→ Texto de leitura:
:::::

Rio Antigo
Gênero: InstrumentalA escrita musical tradicional foi uma das grandes invenções da humanidade. Se não houvesse a escrita musical, como aprenderíamos uma ópera de Wagner com quatro atos e quatro horas ou mais de duração? Mas se alguém acha que vai interpretar algo baseado apenas na habilidade de ler música e utilizá-la de uma forma absolutamente racional, vai se deparar com um grande equívoco. Tocar as notas de uma forma precisa e correta, matemático Newtoniana falando, pode não retratar a obra original em termos de estilo e suingue.
Ao longo de vários anos, desenvolveram-se formas e linguagens para se tocar as obras de compositores de épocas, contextos e locais diferentes. Na prática você tem um “jeito” que é o resultado das inúmeras interpretações de diversos artistas ao longo dos anos, que acabaram por construir o inconsciente coletivo que nos sugere como tocar Johann Sebastian Bach, Benny Goodman, Chiquinha Gonzaga e Pixinguinha por exemplo. Se você se guiar apenas pela execução correta de uma partitura, poderá pegar o primeiro movimento da Partita em La Menor de Bach e tocar um baião que faria inveja a Luiz Gonzaga.
No álbum Peguei a Reta, novo projeto do músico e clarinetista Paulo Sérgio Santos, lançado de forma física e digital nas plataformas de streaming pela produtora e gravadora Kuarup, se encontra um natural e despretensioso objetivo quase inconsciente por parte dos músicos de interpretar os diferentes estilos de música brasileira, influenciado, de certa maneira pelo folclore, pela história de um país e por sua gente. Esse fenômeno acontece com o jazz, o choro, o baião, a valsa, o caboclinho, o maracatu, a toada, a música caipira, o samba de breque e as inúmeras manifestações de música brasileira. O mesmo ocorre com a música latina com suas mais variadas formas como a salsa, o tango ou a valsa venezuelana e com o Klezmer, que não se assemelha em nada que se toque na América do Sul, na América Central e na do Norte.
Faixa a faixa
Na primeira faixa do disco, Apanhei-te Cavaquinho, foi preservado o estilo inconfundível do Ernesto Nazareth, amado por Villa-Lobos, com uma parte B bastante complexa em termos de sincronia dos dedos mínimos e finalizando com a primeira parte sendo tocada num andamento muito acelerado, com a intenção de atrair o ouvinte pelo caminho do virtuosismo.

:::::

→ Material fornecido:
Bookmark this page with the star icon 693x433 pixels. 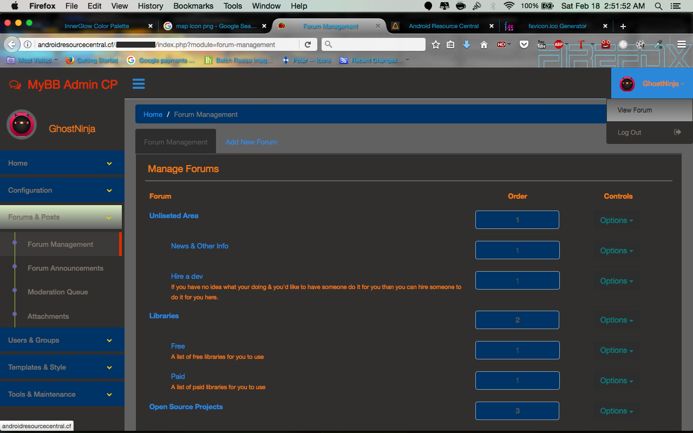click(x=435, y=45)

:::::

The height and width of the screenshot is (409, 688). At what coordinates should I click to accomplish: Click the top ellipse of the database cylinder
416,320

:::::

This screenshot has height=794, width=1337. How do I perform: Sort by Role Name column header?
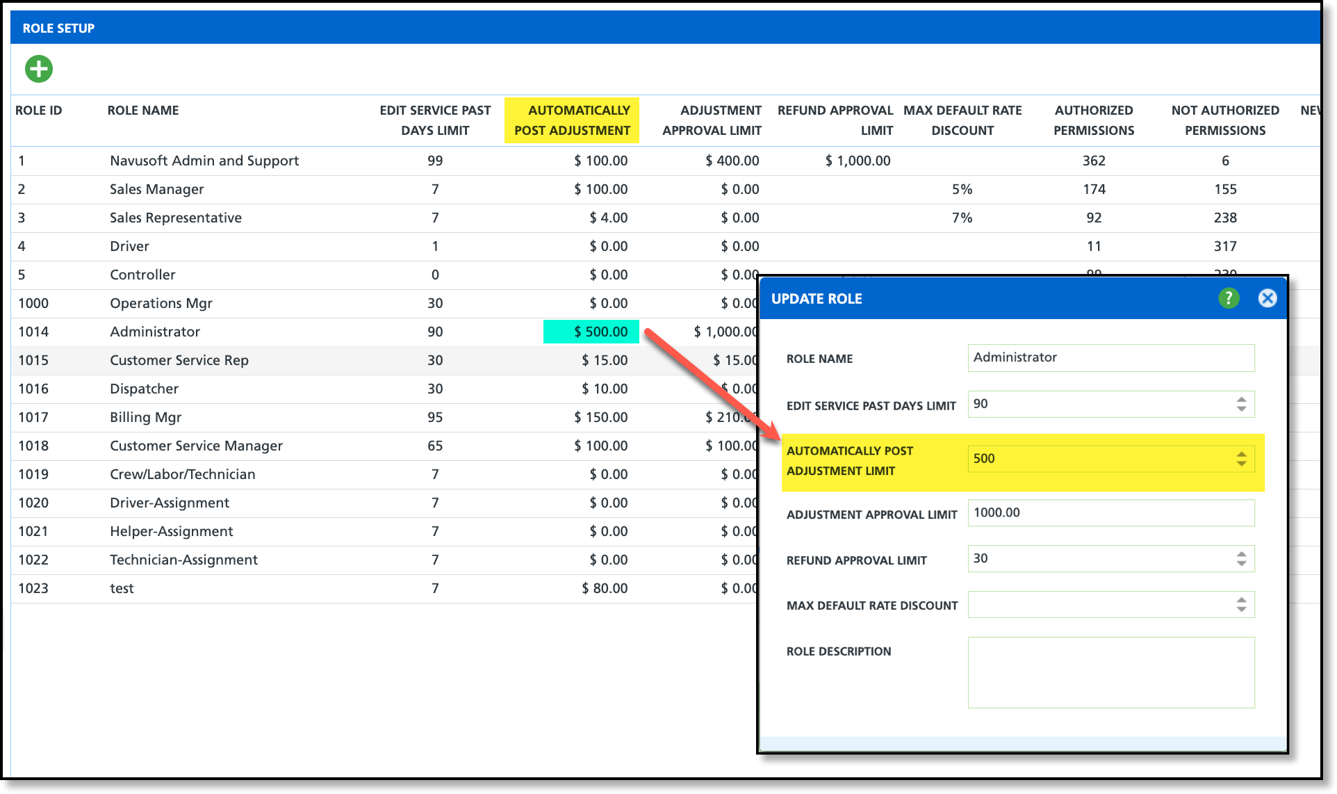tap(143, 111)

:::::

→ Lista de tarefas:
1 – Atualize os registros da linha com "This screenshot has" até a linha com "tap(143, 111)", trocando "Role Name" por "User Name" e mantendo todo o restante inalterado. Omita as imagens na resposta.
2 – Prossiga com o texto sobre o álbum Peguei a Reta a partir do ponto em que ele termina.
O texto e os registros não guardam relação entre si.

→ As respostas:
1 –
This screenshot has height=794, width=1337. How do I perform: Sort by User Name column header?
tap(143, 111)

2 –
A segunda canção intitulada Remexendo mostra um Radamés Gnattali com muito suingue e totalmente em sincronia com o título da obra. Um músico excepcional, de formação erudita que descobriu a música popular brasileira, apaixonou-se por ela e contribuiu com sutilezas de grande expressividade.
Teclas Pretas, a terceira música, tem esse nome porque se a composição for tocada em um instrumento de teclado como uma escaleta, piano, cravo, sintetizador etc., se faz o uso das teclas pretas e não das brancas.
Eu Quero é Sossego, de K-Ximbinho e Hianto de Almeida, quarta faixa, mostra um lado extremamente expressivo, doce e de um gosto harmônico muito especial.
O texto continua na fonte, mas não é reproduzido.